Admittedly, Glee is more guilty of this than Community, since Ryan Murphy's show is often like a schizophrenic on a sugar high, pinging from one emotion to the next without regard for common human decency (or narrative cohesion). Lately, though, Community has had some tone issues, too. Dan Harmon's series wants us to laugh maniacally at a no-stakes zombie attack scored by ABBA, and then later feel bad because Shirley has a drinking problem. It works, to an extent, but a clearer focus would benefit everyone.

· They both love theme weeks

This is pretty self-explanatory, but if you aren't sure about the Glee and Community affection for themes, direct your attention to their Christmas episodes this week. On Glee, it was a caroling tribute to many of your favorite Christmas moments; on Community it's a tribute to Rankin-Bass. (Despite Harmon's recent protestations.)

· They both rely on covers

This is possibly the biggest connection, and it's one that goes much deeper than the superficial. Both Glee and Community are built on covers. For Murphy's show, that means songs -- the kids from New Directions sing your favorites, and whether or not they tie into the plot, you have a visceral reaction to the material. Community offers that too, albeit in a slightly different package. The mythic "Modern Warfare" episode of Community was a fantastic half-hour of television, but how much goodwill did it engender by reminding viewers of everything from Predator to Die Hard to The Warriors to, hell, even Glee? Underneath all their bright colors, big cliches and bigger jokes, Glee and Community are just televised forms of sense memory. They share a lot more than a closet full of argyle sweaters.


  • The Winchester says:

    Don't they also share a set?

  • Frank says:

    Are people as tired of the Troy show as they are of the St Kurt show?
    If so, there is another similarity.

  • suebrody says:

    Ugh.
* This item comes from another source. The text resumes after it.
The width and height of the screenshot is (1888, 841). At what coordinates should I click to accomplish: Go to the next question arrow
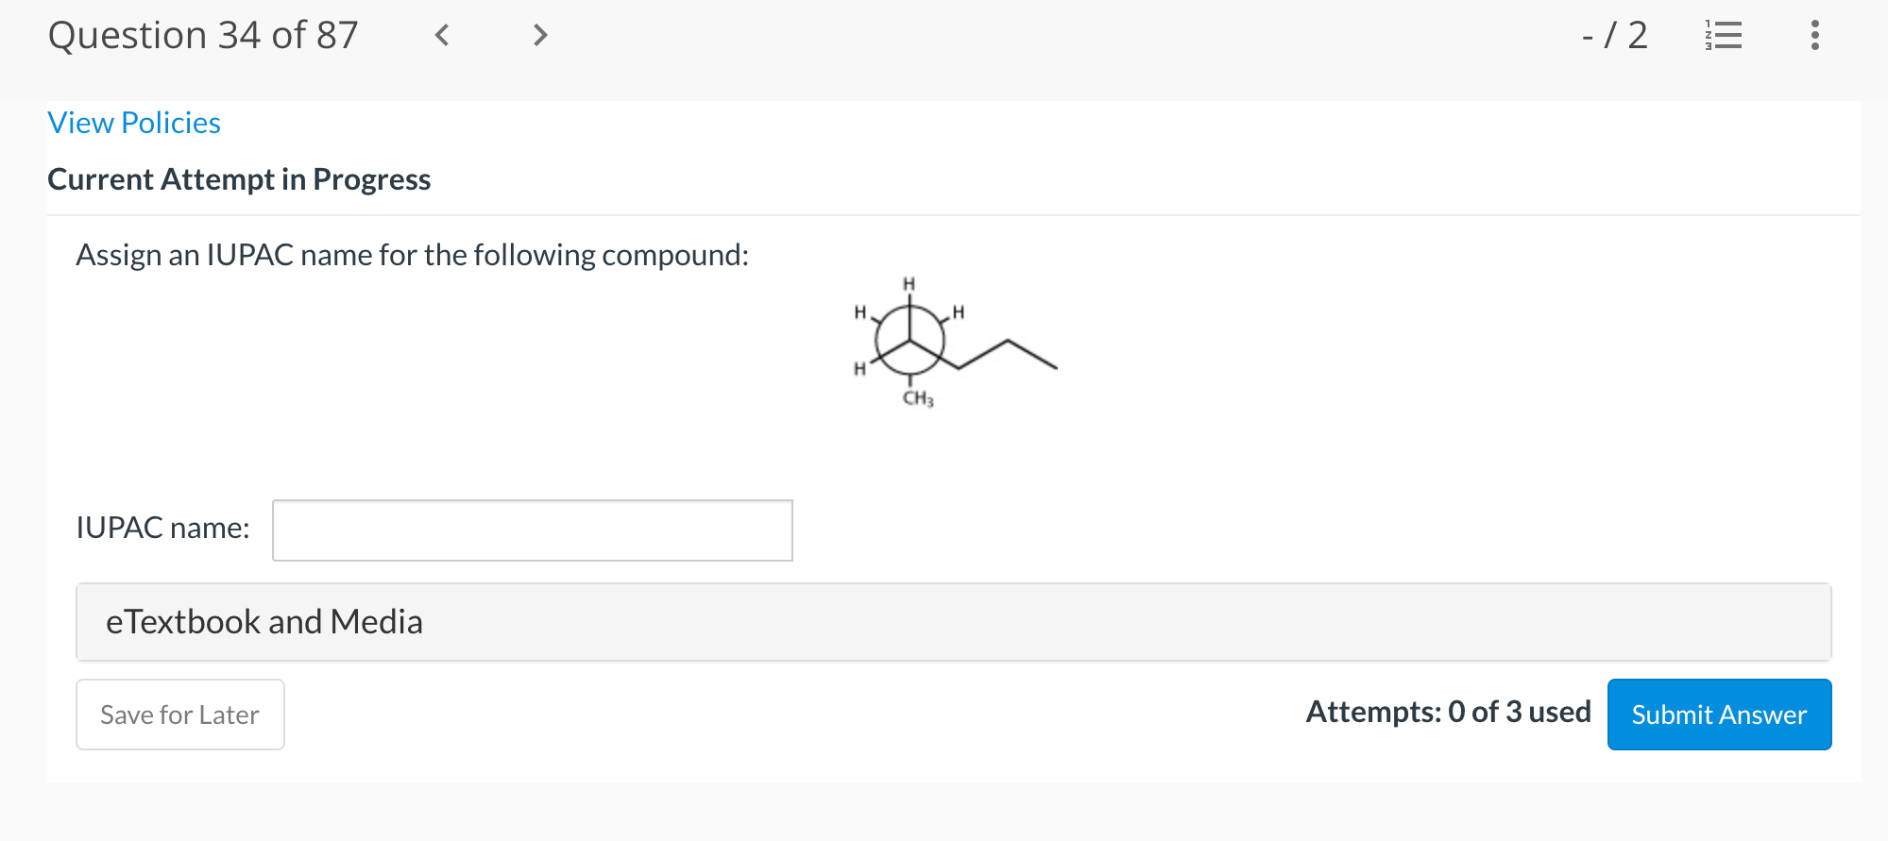pyautogui.click(x=540, y=36)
The St. Kurt show. Really??? Um, Finchel, anyone? Quinn's baby? Terry's baby? This season in part is focusing on important topics (bullying/homophobia), and it's really sad regarding the negativity around this.

  • Charles Melvin says:

    "Warring tones" is certainly not a problem on Community as the tone doesn't change in a single episode—unless it's Pierce falling form the sky into a trash bin, razing the "Field of Dreams" episode before the white supremacist dénouement. Recent episodes of community have been polished to indecent perfection, pushing the characters into deeper and stranger depths. The "Drinking Makes You Sad" episode (that's what I'm calling it) was one of the best things on TV this season, carrying more emotional heft than any sitcom has a right to throw around. Community has ambition ... and it's succeeding. I hope those lovable misfits never graduate from Greendale.

  • stolidog says:

    If they are the same show, shouldn't we be seeing a lot more of Mr. Shuster and the rest in their underwear?

  • Frank says:

    Who said the bulling story line was a problem. There was no negativity towards the bullying storyline it wasn't even mentioned. The problem is too much Kurt and not enough of the other characters. Why can't they be more involved in the bullying story line since they all have been. Now Kurt is away from the glee club making it even less about the glee club cause we are following him around.
    The "B" and "C" story lines have been underdeveloped and weak. All their eggs have been put in one basket and it is bringing the show down.

  • Christopher Rosen says:

    Nailed it, Frank.

  • Kathy says:

    Hey GLEEkers - Have you guys been watching The Sing-Off??

  • Matthew Thomas says:

    There is one big difference between the two. Glee has gone from a good first season to one of the suckiest second seasons since Heroes while Community has only moved up several notches from an already bold and amazing first season.